### Texto:
╔══
Caminha já para se tornar novamente senso comum, or graça
divina, que os cânticos litúrgicos, para fazerem jus ao título, devem
constituir louvores a Deus, e não mensagens motivacionais. Ponto absolutamente essencial.
Entretanto, isso não é tudo. A verticalidade do louvor cristão não é
arbitrária, meramente convencional ou fruto da observação legalista dum código
de etiqueta espiritual. A comunidade cristã reunida louva a Deus porque não consegue se imaginar fazendo outra coisa,
porque não concebe outro merecedor de atenção que não Deus e porque não sabe –
nem poderia saber – como se dirigir a Deus senão louvando-O. Tendo esse
fundamento em mente, poderemos repensar algumas formas contemporâneas de louvor
que, ainda que verticais e bem intencionadas, não refletem até o fim o espírito
do louvor cristão.
O fato é que a prática do louvor – mais ainda, do louvor
comunitário – tornou-se escandalosa para o mundo moderno. Toca as raias da
blasfêmia, desde um ponto de vista secular, despender atenção, pronunciar
elogios, elevar ofertas que não nos tenham, em última ou primeira instância, como
objeto ou parte dele. As histórias românticas, forma literária moderna por
excelência, dão prova desse dogmatismo. Nelas, o amor e o ódio são sempre
puros, emanados direta e completamente do sujeito, que tem o poder mágico de
gerá-los (“poder mágico”: às vezes, o sentimento é gerado da flecha atirada por
um cupido, sim; mas, de um lado, é preciso apelar a um ser extramundano,
caricatural,
irreal, que no fundo é
um
alter ego hiperbólico do próprio
sujeito,
para preservar a
espontaneidade do desejo, e, de outro lado, mesmo o cupido está fadado a
respeitar a autonomia do sujeito, submetendo-se ao trabalho meticuloso de mirar
o seu coração); uma obra de arte é tanto mais bela quanto mais “inspirado”
╚══
### Instruções:
1. Responda com base no texto sobre o louvor cristão:
(a) Segundo o texto, o que os cânticos litúrgicos devem constituir para fazerem jus ao título?
(b) Que forma literária o texto chama de moderna por excelência?
(c) O que, segundo o texto, até o cupido está fadado a respeitar?
2. Repita o trecho do texto sobre o louvor cristão que começa em "Caminha já para" e segue até "Ponto absolutamente essencial.", sem nenhuma alteração.

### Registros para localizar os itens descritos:
╔══
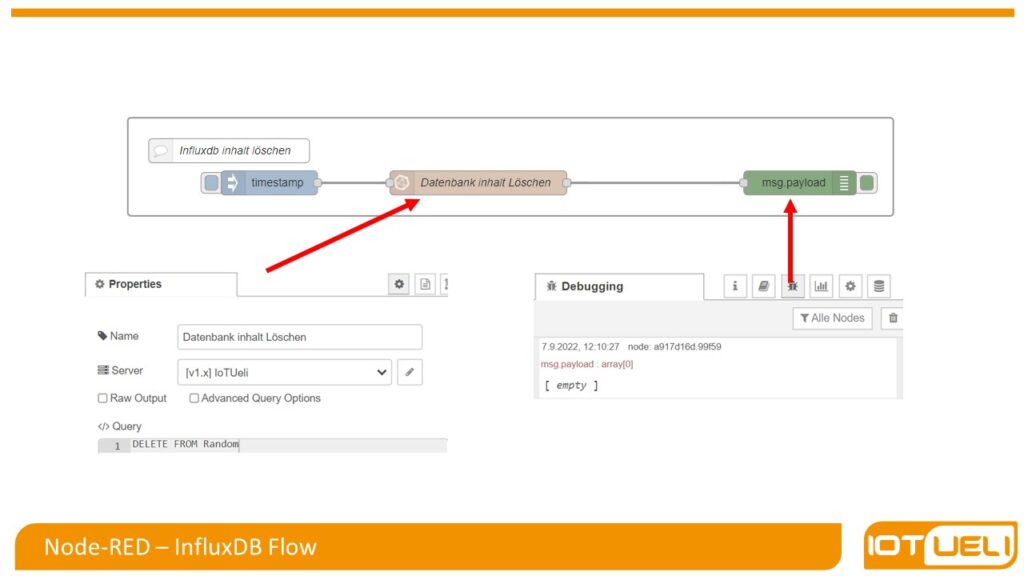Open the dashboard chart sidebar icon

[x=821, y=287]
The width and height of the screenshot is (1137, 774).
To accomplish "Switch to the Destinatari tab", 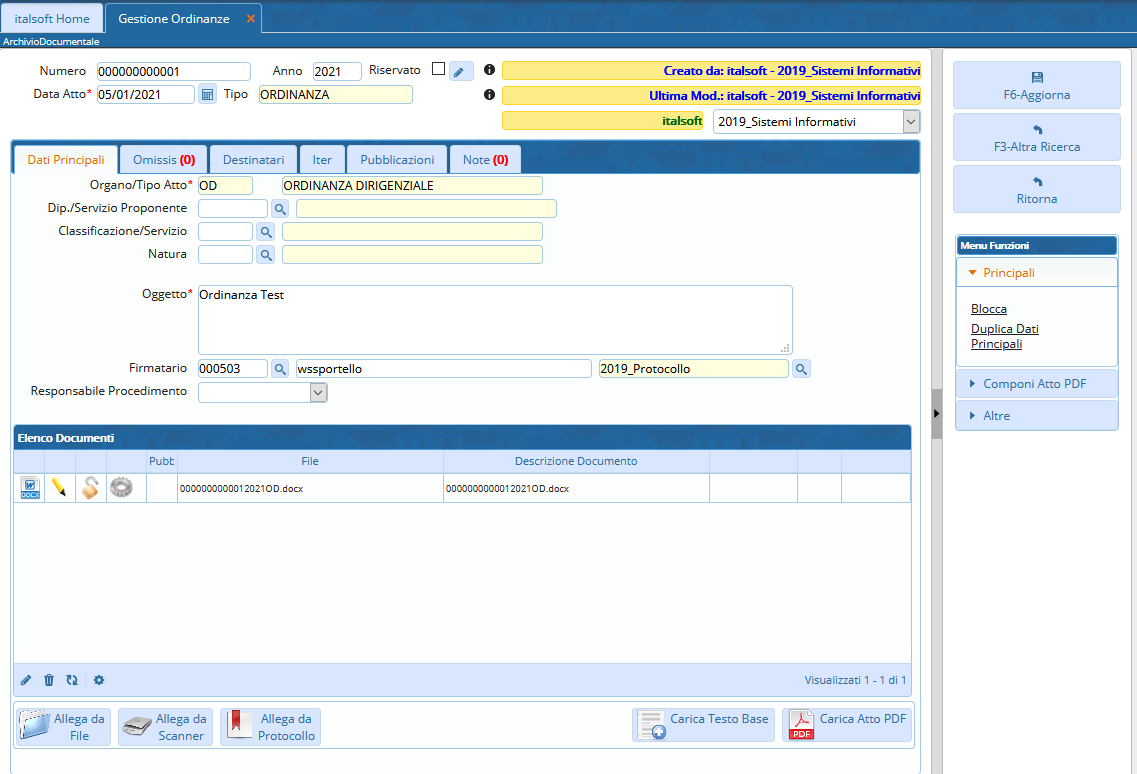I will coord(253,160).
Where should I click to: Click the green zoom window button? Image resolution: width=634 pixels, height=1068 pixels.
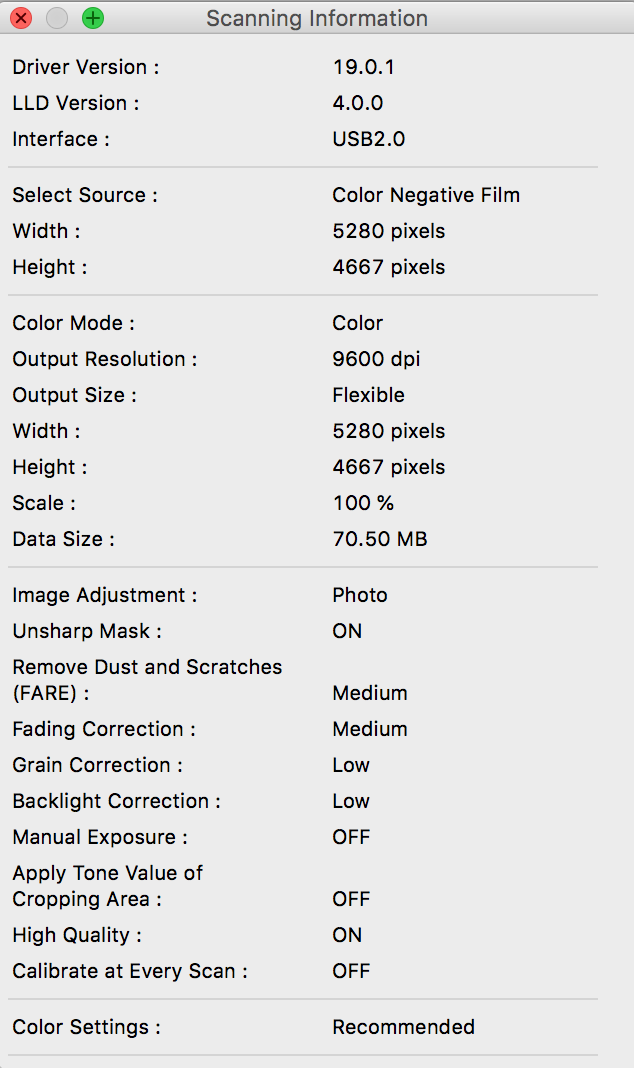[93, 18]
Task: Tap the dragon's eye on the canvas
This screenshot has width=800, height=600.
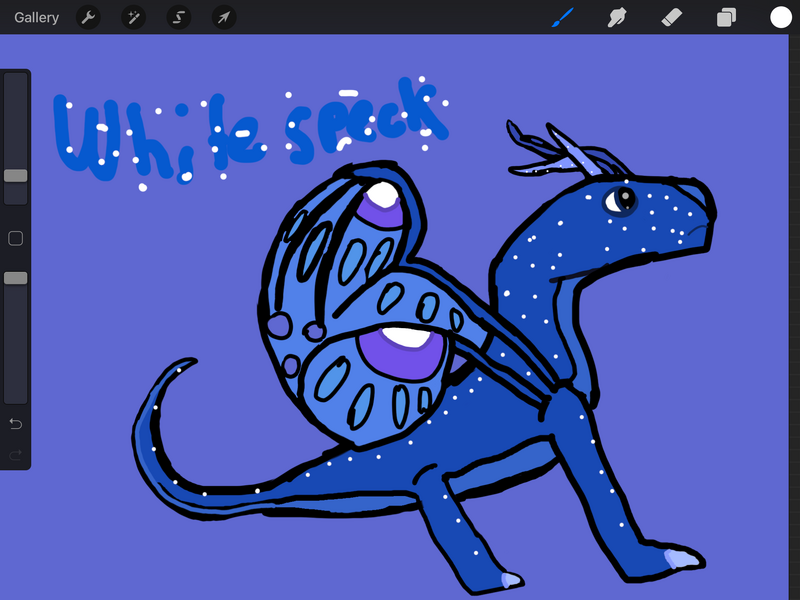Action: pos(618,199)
╚══
### Respostas:
1.
(a) Louvores a Deus, e não mensagens motivacionais.
(b) As histórias românticas.
(c) A autonomia do sujeito.

2.
Caminha já para se tornar novamente senso comum, or graça
divina, que os cânticos litúrgicos, para fazerem jus ao título, devem
constituir louvores a Deus, e não mensagens motivacionais. Ponto absolutamente essencial.